Page text:
------------------------------------------------------------

Yesterday I made the point that while research universities and academic medical centers may be coded-blue in many ways, they’re far from limited to Blue states. Indeed, overall they tend to be more crucial to regional economies in red states and districts than in blue ones. And sure enough, Alabama’s junior senator Katie Britt, who inherited the seat from one-time boss Dick Shelby, has chimed in to support my argument. She ran to the local paper to promise to she’s going to work super hard with RFK Jr to make sure her state doesn’t lose all its funding. “While the administration works to achieve this goal at NIH, a smart, targeted approach is needed in order to not hinder life-saving, groundbreaking research at high-achieving institutions like those in Alabama,” she told AL.com
A few facts. The University of Alabama at Birmingham is the largest employer in the state. It gets more than a billion dollars a year from NIH funding. The head of the Birmingham Business Alliance is quoted saying the whole thing is super bad. Birmingham’s Mayor Russell Woodfin also seems to be freaking out. Britt wouldn’t stop talking: “While the administration works to achieve this goal at NIH, a smart, targeted approach is needed in order to not hinder life-saving, groundbreaking research at high-achieving institutions like those in Alabama.”
The University of Alabama at Huntsville is comparably reliant on NIH funding grants. And we’re certainly to see similar outcries from Republican representatives in other states as they find out often from Republican stakeholders in their states about what the NIH cuts mean for them. Then the question is likely to move on to whether Trump can shift the question from one of across the board cuts to cuts that only target institutions in Blue states or simply any institutions that don’t support Donald Trump.
There’s a lot left to how this part of the story will play out.

------------------------------------------------------------

Problems to work on:
1) Set down word for word the part of the post on NIH funding cuts that opens with the words containing "The University of Alabama at Huntsville" and closes with "support Donald Trump.".
2) In the post on NIH funding cuts, how does Katie Britt's statement support the author's argument? Answer in one to three sentences.

Information supplied:
------------------------------------------------------------

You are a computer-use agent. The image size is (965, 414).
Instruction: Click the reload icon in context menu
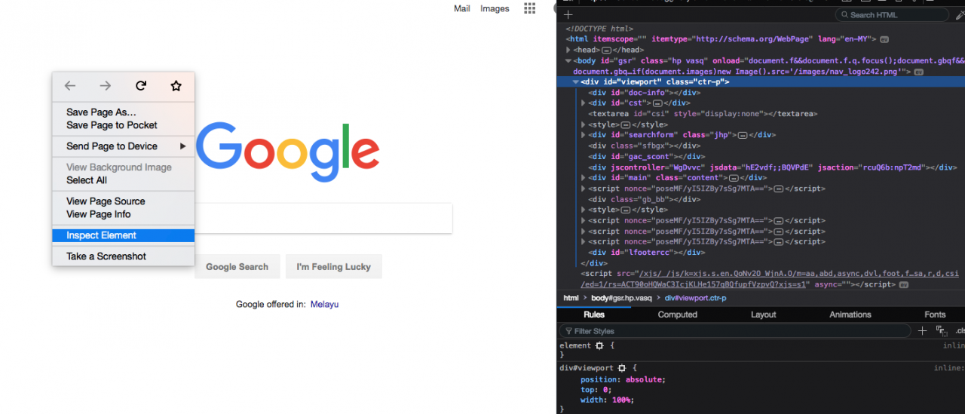click(x=141, y=86)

------------------------------------------------------------

Answers by task:
1)
The University of Alabama at Huntsville is comparably reliant on NIH funding grants. And we’re certainly to see similar outcries from Republican representatives in other states as they find out often from Republican stakeholders in their states about what the NIH cuts mean for them. Then the question is likely to move on to whether Trump can shift the question from one of across the board cuts to cuts that only target institutions in Blue states or simply any institutions that don’t support Donald Trump.

2) The author argues that research universities and academic medical centers tend to matter more to regional economies in red states and districts than in blue ones. Britt, Alabama's junior senator, promised to work with RFK Jr to keep her state from losing its funding. She called for a targeted approach that would not hinder research at institutions like those in Alabama.